Shareholder Whacks Kansas City Southern

     KANSAS CITY, Mo. (CN) - Kansas City Southern officers exposed the company to hundreds of millions of dollars of losses by "breaches of fiduciary duties and violations of law," a shareholder claims in a derivative lawsuit.
     Bruce Lerner sued 12 company officers in Federal Court.
     Kansas City Southern is a holding company with domestic and international rail operations in North America. KCS has a concession from the Mexican government that allows it to operate strategic routes between Mexico City and Texas.
     The lawsuit states: "Defendants improperly touted KCS's business prospects and issued aggressive financial guidance to demonstrate to the market and to the corporate debt rating agencies in particular, that the company's business metrics and financial prospects were deserving of an investment grade debt rating. In particular, defendants hyped that the company was then on track to achieve during fiscal 2013: (i) 'mid single-digit volume growth, along with mid single-digit pricing [growth]'; (ii) 'revenue growth ... higher on a percentage growth basis than 2012'; and (iii) improved 'operating ratio.' The company's guidance was overstated because it failed to take into account several negative trends affecting the company's business, including that KCS's utility coal volumes and crude oil shipments declined more drastically than defendants led the market to anticipate, that carloads in the company's chemical & petroleum shipments to Mexico declined due to operational issues with the company's customers in Mexico, that the company's anticipated ramp-up of its Mexican auto shipment business was not advancing at the rate the market was led to believe as the new plants were not coming on line, and that the company's heavily touted efforts to build the Port Arthur crude oil terminal were riddled with operational difficulties pushing the positive financial benefits of the expansion effort off further into the future."

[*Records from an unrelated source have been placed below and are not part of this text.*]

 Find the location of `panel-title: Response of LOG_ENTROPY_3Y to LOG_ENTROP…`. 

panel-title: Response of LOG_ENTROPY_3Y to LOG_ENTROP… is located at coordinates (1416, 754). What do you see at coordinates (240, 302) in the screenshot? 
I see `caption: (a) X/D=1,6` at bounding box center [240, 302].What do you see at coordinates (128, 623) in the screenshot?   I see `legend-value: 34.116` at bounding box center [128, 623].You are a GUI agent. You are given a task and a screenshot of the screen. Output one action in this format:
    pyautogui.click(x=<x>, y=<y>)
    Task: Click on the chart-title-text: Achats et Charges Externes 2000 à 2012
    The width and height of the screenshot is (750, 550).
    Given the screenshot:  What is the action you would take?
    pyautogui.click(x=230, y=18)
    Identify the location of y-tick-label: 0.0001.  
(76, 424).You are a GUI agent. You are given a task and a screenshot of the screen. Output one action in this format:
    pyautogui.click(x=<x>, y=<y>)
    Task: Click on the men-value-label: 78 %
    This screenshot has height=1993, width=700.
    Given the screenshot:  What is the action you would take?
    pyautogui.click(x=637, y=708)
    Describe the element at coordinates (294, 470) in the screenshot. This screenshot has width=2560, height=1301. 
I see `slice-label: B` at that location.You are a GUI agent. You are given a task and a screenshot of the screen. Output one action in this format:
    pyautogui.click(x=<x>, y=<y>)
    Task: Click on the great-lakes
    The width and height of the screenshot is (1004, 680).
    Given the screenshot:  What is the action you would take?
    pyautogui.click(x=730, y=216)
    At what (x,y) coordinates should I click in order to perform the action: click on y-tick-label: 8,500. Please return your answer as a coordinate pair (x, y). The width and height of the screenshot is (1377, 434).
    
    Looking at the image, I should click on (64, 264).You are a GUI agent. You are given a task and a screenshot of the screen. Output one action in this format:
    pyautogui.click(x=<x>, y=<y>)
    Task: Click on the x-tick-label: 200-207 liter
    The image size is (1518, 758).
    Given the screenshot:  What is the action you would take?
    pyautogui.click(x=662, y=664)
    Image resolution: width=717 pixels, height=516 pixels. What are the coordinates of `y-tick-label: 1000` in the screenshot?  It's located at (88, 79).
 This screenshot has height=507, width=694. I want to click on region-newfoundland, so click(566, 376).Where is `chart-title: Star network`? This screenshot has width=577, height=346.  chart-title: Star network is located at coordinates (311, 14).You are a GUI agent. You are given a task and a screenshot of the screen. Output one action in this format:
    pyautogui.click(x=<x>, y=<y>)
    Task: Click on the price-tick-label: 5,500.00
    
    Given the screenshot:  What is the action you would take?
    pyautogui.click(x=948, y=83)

     Lerner claims evidence of the defendants' wrongdoing began to emerge on Jan. 24 this year, when KCS issued a press release announcing disappointing 2013 fourth quarter fiscal results. KCS reported a net income of $113.8 million or $1.03 a share on revenues of $615.6 million. Lerner said that fell below the projected net income of $1.10 a share on $618.1 million.
     For 2013, net income fell to $3.98 a share, below the $4.05 a share the investment community had expected based on the defendants' statements, the complaint states. Also, Lerner claims that KCS's operating ratio had increased, even though the market was led to believe that it was declining.
     Lerner claims KCS officials blamed the poor earnings on a variety of factors during a conference call. He says some of the excuses included a plant shutdown, unplanned plant outages, reduced shipments to another plant, weakness in petroleum shipments and increased operating expenses.
     "Then, on February 18, 2014, the market learned that the lower house of the Mexican legislature had approved a new bill to increase rail competition in Mexico," the complaint states. "This legislation, if passed by Mexico's Senate, would give third-party companies access to KCS's currently exclusive freight and passenger rail networks. The Wall Street Journal, in a February 19, 2014 report entitled, 'Railroads and Mexican Government on Collision Course: Kansas City Southern and Grupo Mexico Fight Bill That Would Strip Exclusive Track Rights,' explained that the Mexican government had long been dissatisfied with KCS's performance under the concession.
     "Upon disclosure of the company's true business health and limited financial outlook, KCS's market capitalization plunged by nearly 22 percent, erasing over $2.8 billion in value. As a direct result of the individual defendants' wrongdoing, the company is now the subject of a securities class action lawsuit filed in the United States District Court for the Western District of Missouri on behalf of investors who purchased KCS shares. The securities class action lawsuit poses the risk of hundreds of millions of dollars in damages to the company."
     Lerner seeks damages, disgorgement of profits and a ruling requiring KCS to improve its internal structure to protect shareholders, including strengthening the company's disclosure controls; strengthening the board's supervision of operations; and allowing shareholders to elect three members to the board.
     He is represented by Tim Dollar of Dollar, Burns & Becker.